I'm administering a single instance of Windows Server 2008 for a small business, which is backing up daily onto a large USB hard drive. For about the past year, this has worked very well, however the drive is finally starting to fill up.

The backup is configured to back up bare metal recovery, system state, and the system volume. There doesn't seem to be any way in the server backup GUI to clear up space, and wbadmin exposes only "wbadmin delete systemstatebackup" which is unable to help me since my backups include system volumes. I'd prefer to avoid fiddling around in the file system on the drive if I can help it, because I doubt that was the intent.

The obvious brute-force solution would seem to be to wipe the drive and reconfigure the backup again, but I'd prefer not to nuke my entire backup store if I don't have to (not to mention it's not terribly elegant).

Anyone familiar with a situation like this?

3 Answers 3


Get another external HDD? 2TB externals are under $150 USD.
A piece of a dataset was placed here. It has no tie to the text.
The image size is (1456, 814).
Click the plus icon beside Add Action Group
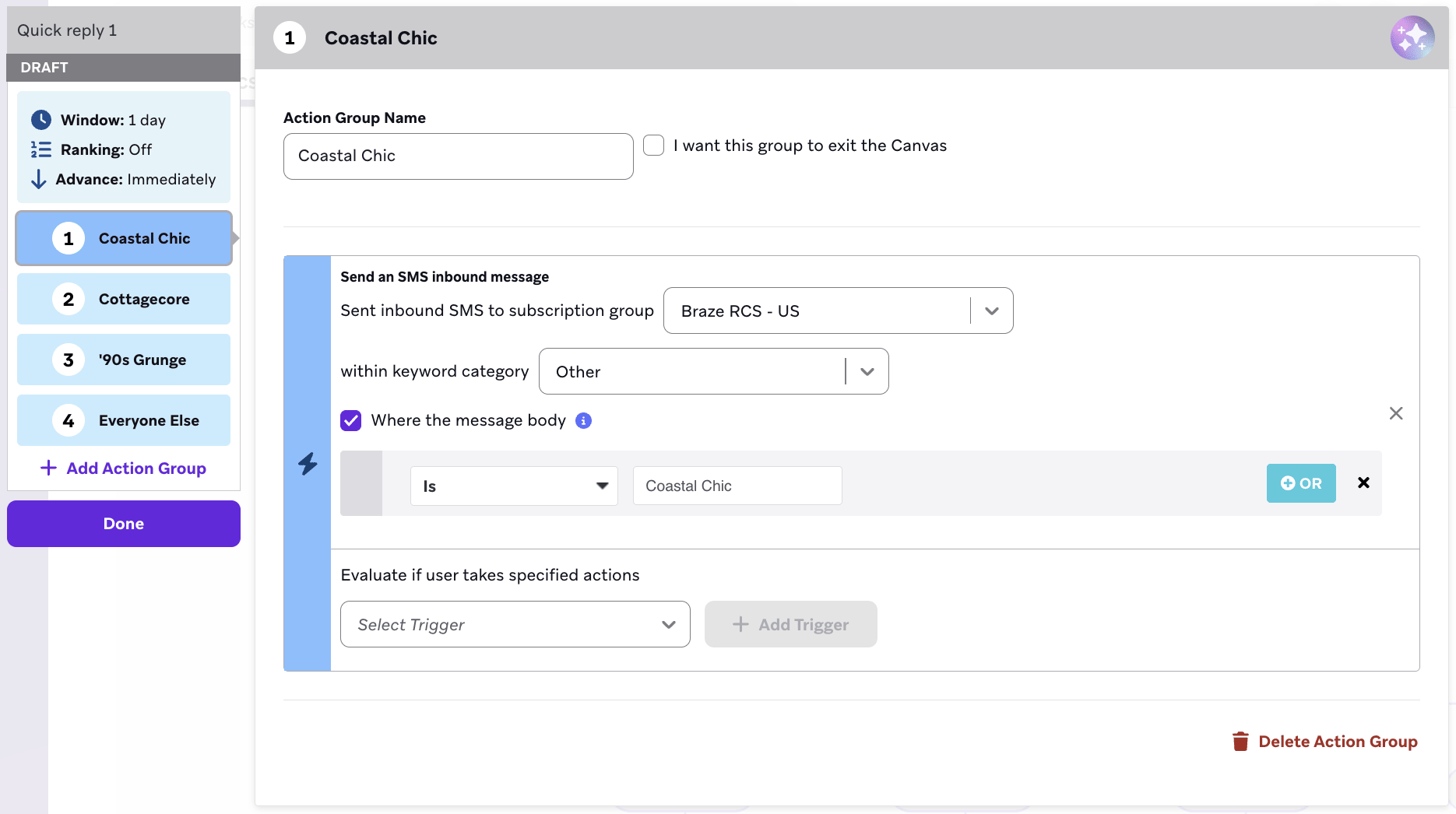tap(48, 468)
The thing about Windows Server Backup is that it's designed, probably, to do just the bare minimum required to backup your servers. Microsoft has an offering in the form of DPM that allows for granular backup, recovery and management of the backup system. They understandably (understandably from their point of view) would want you to use this versus WSB.
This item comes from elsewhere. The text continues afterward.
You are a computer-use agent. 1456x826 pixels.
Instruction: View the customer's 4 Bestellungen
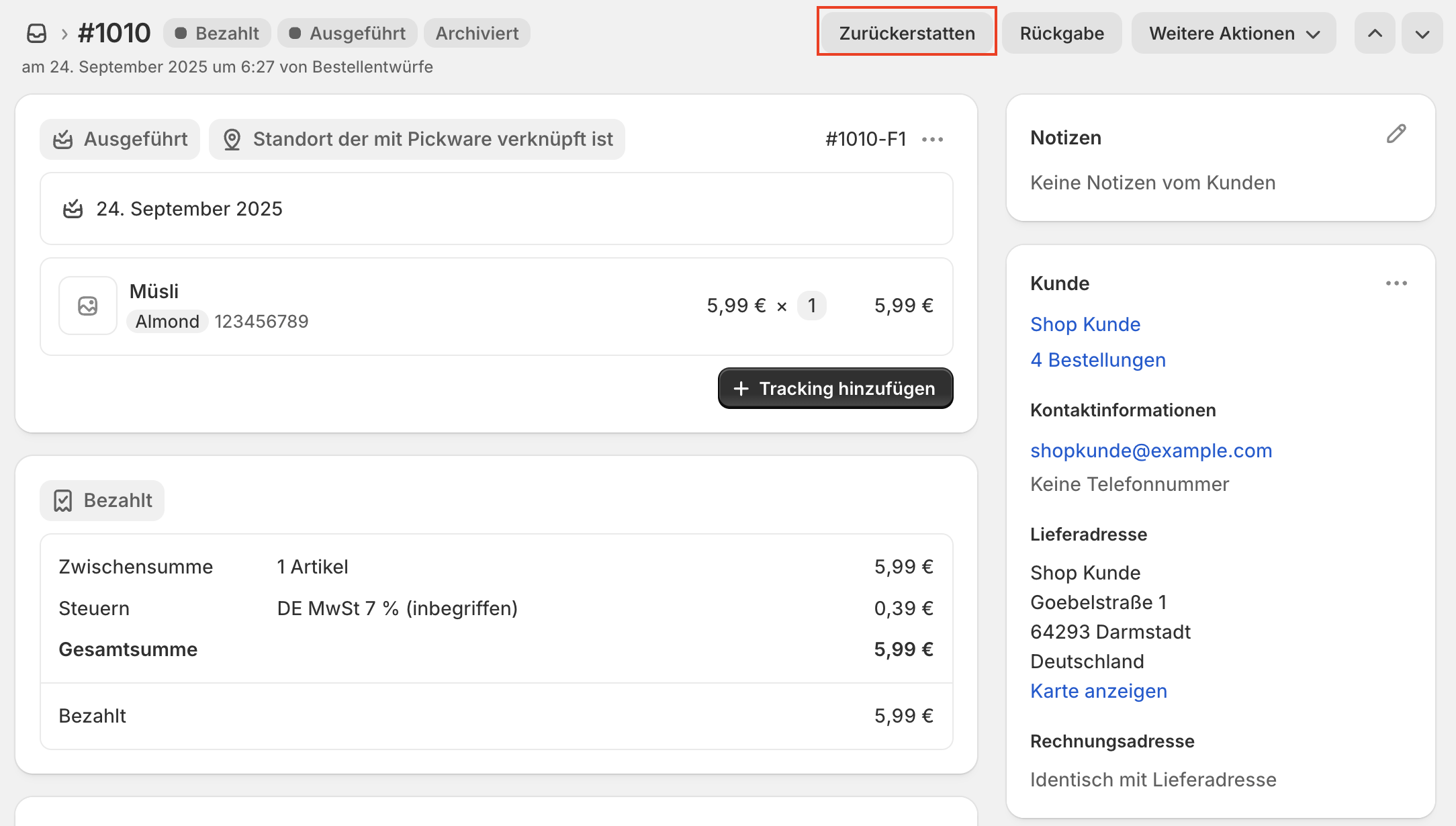1097,360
That being said, in your tags you mention incremental, so I'm assuming that's the backup scheme your using. From Technet, we're told that even with the incremental backups, WSB will take a full backup every 14 days to reduce the risk of corruption to the chain. I've looked at all the cmdlets and wizard guides on Technet I could find, and not one mentions backup retention times, or cleanup of old backups. So it sounds like you're going to have to go in and delete the backups from the file system.

I don't have a set of WSB files that I can look at, so I can only hazard a guess as to how it looks on the file system. Either you can tell in the naming convention of the backups, or use the modified date and size to find where you're last full backup occurred. Everything before that is fair game.

If you're really worried about corrupting or losing your backups, backup your backups (wow, this gets redundant quickly), before trying your hand at modifying your primary data set. If you're any good at scripting you should be able to craft something that goes through your backup sets and deletes files older than a set date.

  • It's funny you mention DPM: I've heard of this product before, and actually have it on my short list of things I want to research. The deployment is already configured with System Center Essentials 2010, but after some googling it doesn't seem as if there's much information as to whether DPM can be configured in an SCE environment. Do you have any experience in this area?
    – bwerks
    Sep 8, 2010 at 13:58
  • @bwerks, unfortunately I don't. I have experience with other backup products but I've only played with DPM enough to know the bare essentials on how it works. My advice would be to search this site, or ask a separate question to see if someone else here has some suggestions for you. Sep 8, 2010 at 14:30

Well, I haven't gotten around to working with this yet, but System Center tells me that this problem has twice now resolved itself away from critical status, back to warning status, and gone back to warning again. It appears as if Backup Services is smart enough to delete old backups in order to make room for new backups when needed. Each time, the free space on the backup drive jumps by a gig or two, yet the backup log shows no failures; I guess this means it's getting the job done, however it's doing it.